In a somewhat apologetic decision, the court of appeals refused to allow this more generous reading, holding that the state may force a terminally ill patient in extreme agony to remain alive until her life reaches “its natural end.” But in dissent, Judge Linda M. Vanzi laid waste to the majority’s argument, writing that it “reflects a shocking disrespect for the individuals whose circumstances would bring them to seek aid in dying.” Vanzi first notes, correctly, that Obergefell seriously erodes—and maybe even overrules—Glucksberg. (Same-sex marriage, after all, certainly isn’t “deeply rooted” in American history.) She then explains that even if Glucksberg remained good law, she would “reject it as unpersuasive, flawed, and inadequate to protect the rights of New Mexicans.” Instead, Vanzi writes that New Mexico’s own traditional respect for individual autonomy should lead the court to hold that the state’s citizens have a “liberty right to aid in dying from a willing physician.”
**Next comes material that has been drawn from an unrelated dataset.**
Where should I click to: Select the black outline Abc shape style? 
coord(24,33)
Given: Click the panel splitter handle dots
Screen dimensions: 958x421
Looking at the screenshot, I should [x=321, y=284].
And if New Mexico’s due process clause implies this right, another provision all but demands it. In a passage unique to the New Mexico Constitution, “all persons” in the state are promised “natural, inherent and inalienable rights.” Among these are “the rights of enjoying and defending life and liberty … and of seeking and obtaining safety and happiness.” This provision, Vanzi asserts, “affords New Mexico citizens the right and agency to defend their lives and liberty by availing themselves of aid in dying” when terminally ill. The state simply cannot justify “intrud[ing] upon the doctor-patient relationship as it relates to the constitutional right to aid in dying.” Vanzi concludes:
The question at the heart of this case is who has the right to decide when and how a mentally competent, terminally ill New Mexican will end her life after the options for meaningful improvement of her terminal condition have been exhausted, such that “life” means being forced to endure unbearable suffering until death arrives. … Other choices and decisions central to personal autonomy and dignity have long enjoyed the status of constitutionally protected liberty interests. I would hold that the New Mexico Constitution protects aid in dying as a liberty interest.
Vanzi’s brave, powerful dissent is likely to become a rallying cry for the death with dignity movement. But it is also aimed squarely at the New Mexico Supreme Court itself, to which Riggs will appeal her case. There, she may have more luck: All five justices are Democrat-affiliated and have proven quite liberal on issues of personal dignity, including marriage equality. Should they side with Riggs, New Mexico will become the fifth state where terminally ill patients are afforded the liberty to end their lives. That might help create momentum in other states whose legislatures are considering assisted suicide measures.
As the death with dignity movement builds a critical mass, social and political pressure may force even conservative states to consider easing restrictions on physician-aided suicide. This model worked gangbusters with same-sex marriage, and death with dignity advocates are clearly hoping to employ it for their own cause. Eventually, they may even achieve an Obergefell-type ruling for the movement declaring that the American conception of liberty includes a right for terminally ill patients to choose when to die.
Of course, opponents of physician-assisted suicide like to argue that legislatures, not the courts, should decide the legality of the practice. Yet the constitutional guarantees of life and liberty ring hollow if patients like Aja Riggs are deprived the liberty to end their own lives.